**Assignment:**
When a line of the records contains "agent", copy it.

**Data in this exercise:**
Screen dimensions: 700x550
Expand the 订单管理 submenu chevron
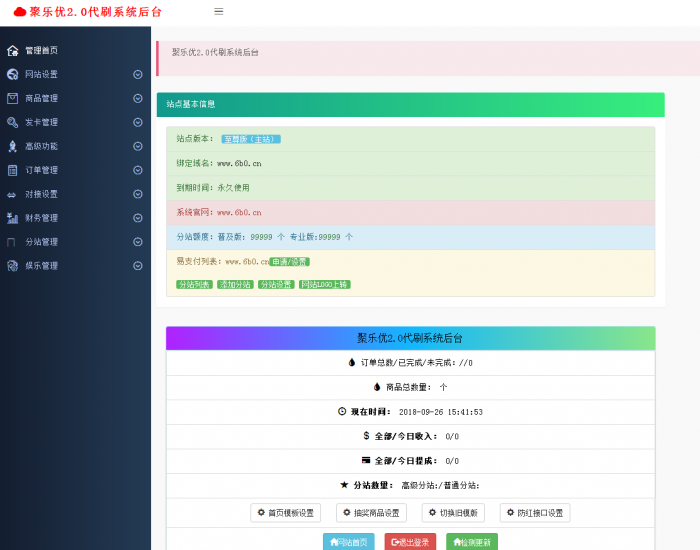coord(138,170)
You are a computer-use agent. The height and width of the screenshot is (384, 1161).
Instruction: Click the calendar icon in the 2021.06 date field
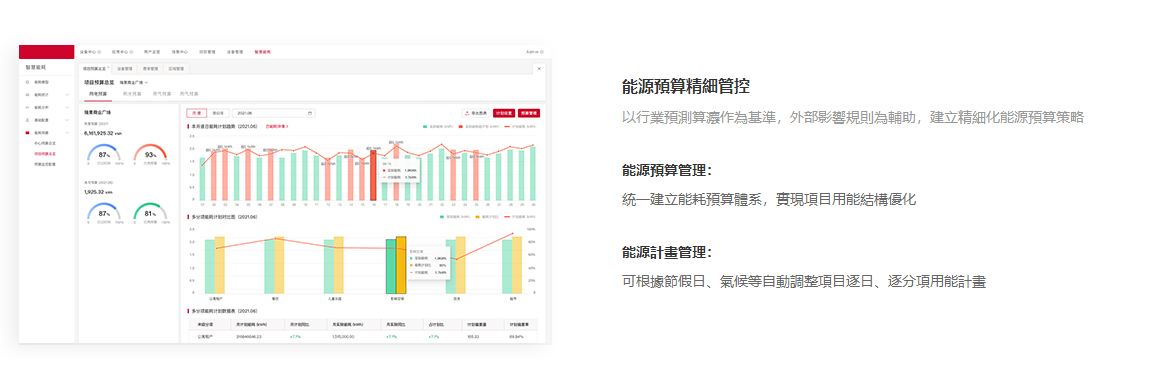310,113
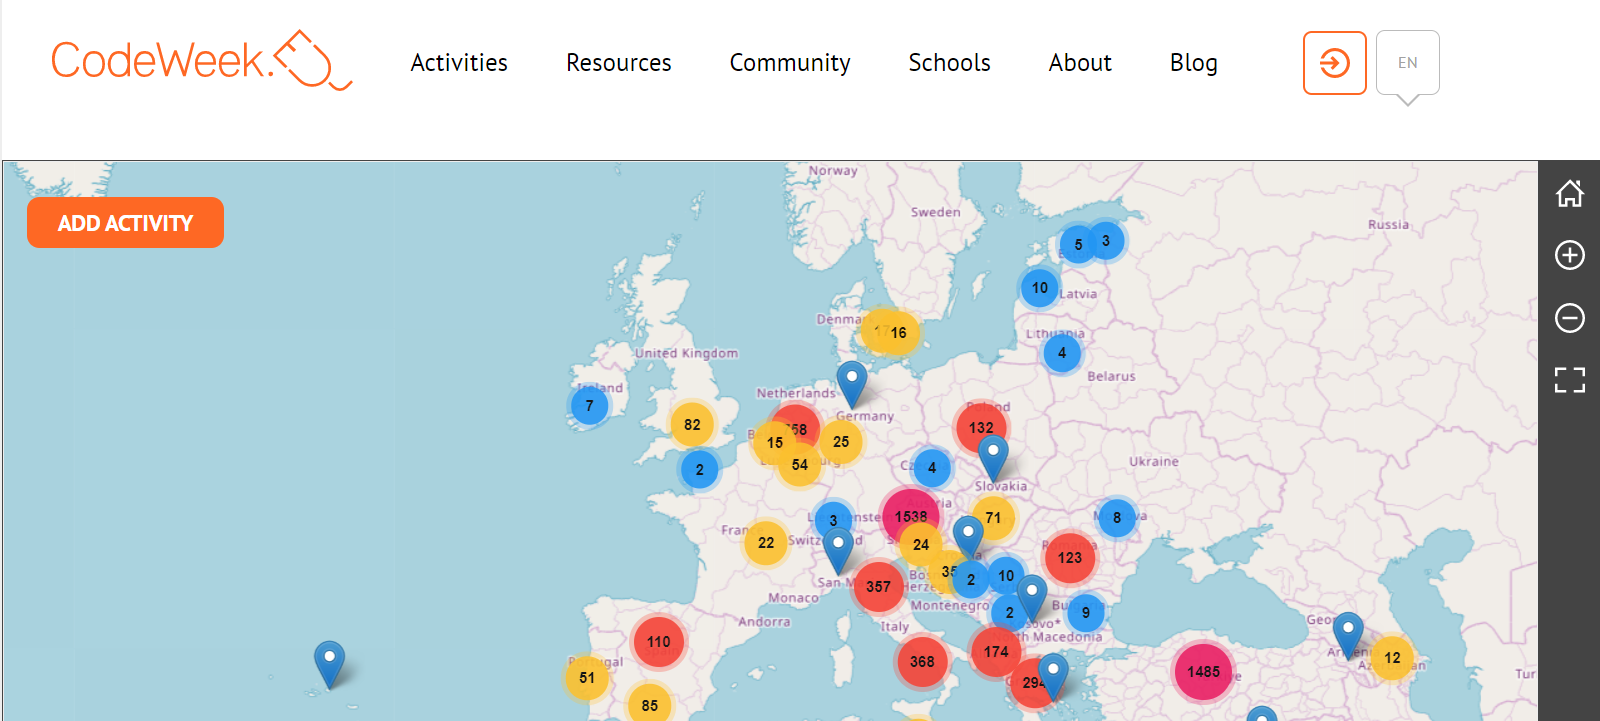This screenshot has height=721, width=1600.
Task: Click the ADD ACTIVITY button
Action: coord(125,222)

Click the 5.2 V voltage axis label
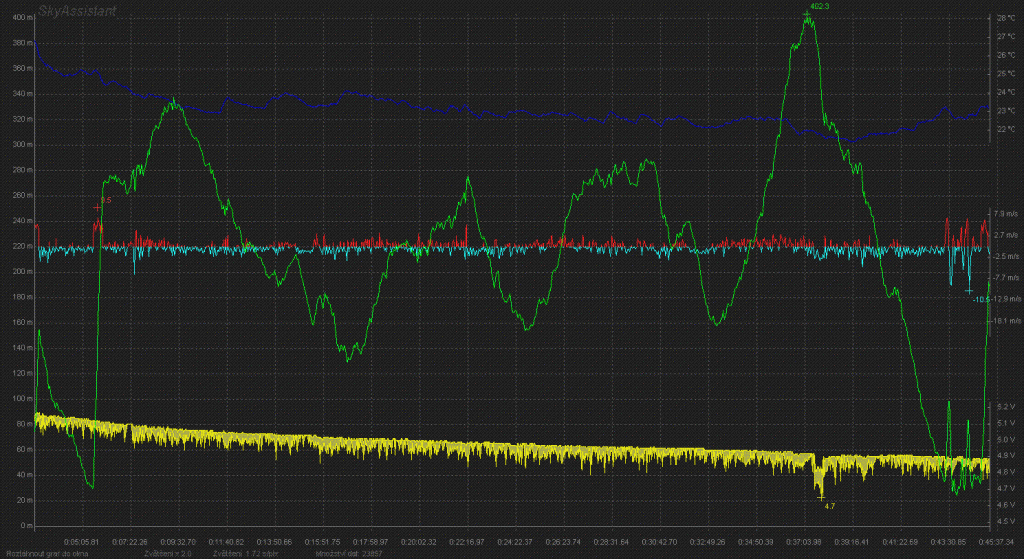point(1006,406)
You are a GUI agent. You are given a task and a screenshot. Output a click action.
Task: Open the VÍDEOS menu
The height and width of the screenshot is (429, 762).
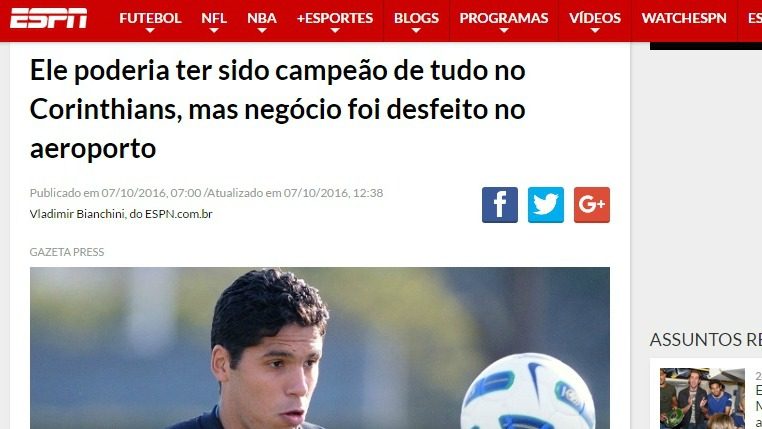click(x=595, y=18)
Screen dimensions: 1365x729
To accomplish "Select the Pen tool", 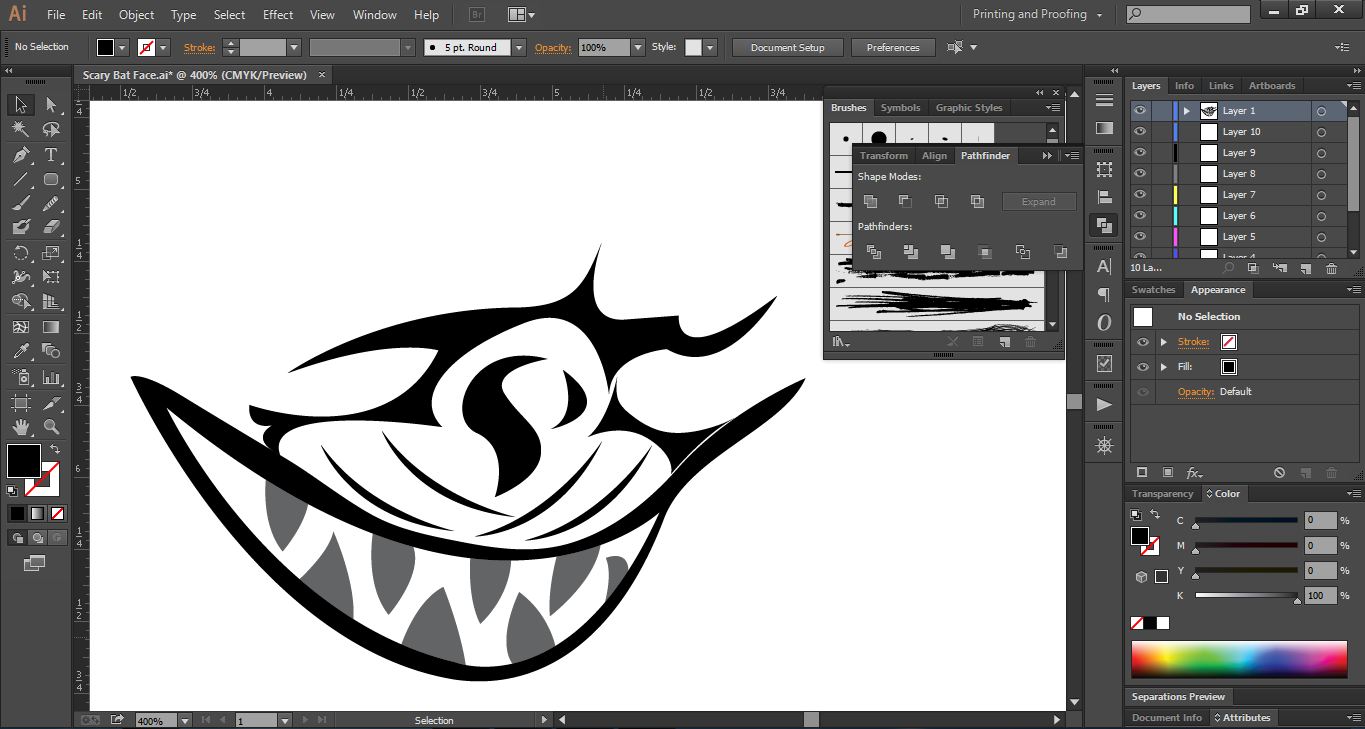I will (21, 155).
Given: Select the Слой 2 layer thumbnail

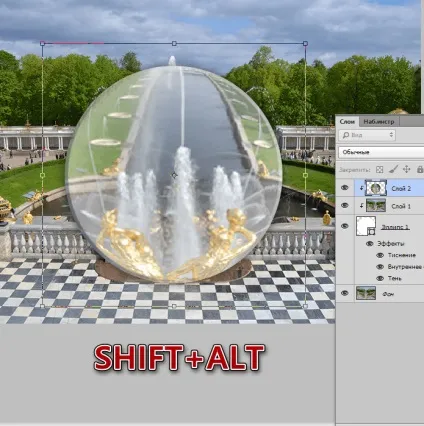Looking at the screenshot, I should (376, 188).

**The completed task:**
You are a computer-use agent. The height and width of the screenshot is (384, 1161).
You are a GUI agent. You are given a task and a screenshot. Output a click action.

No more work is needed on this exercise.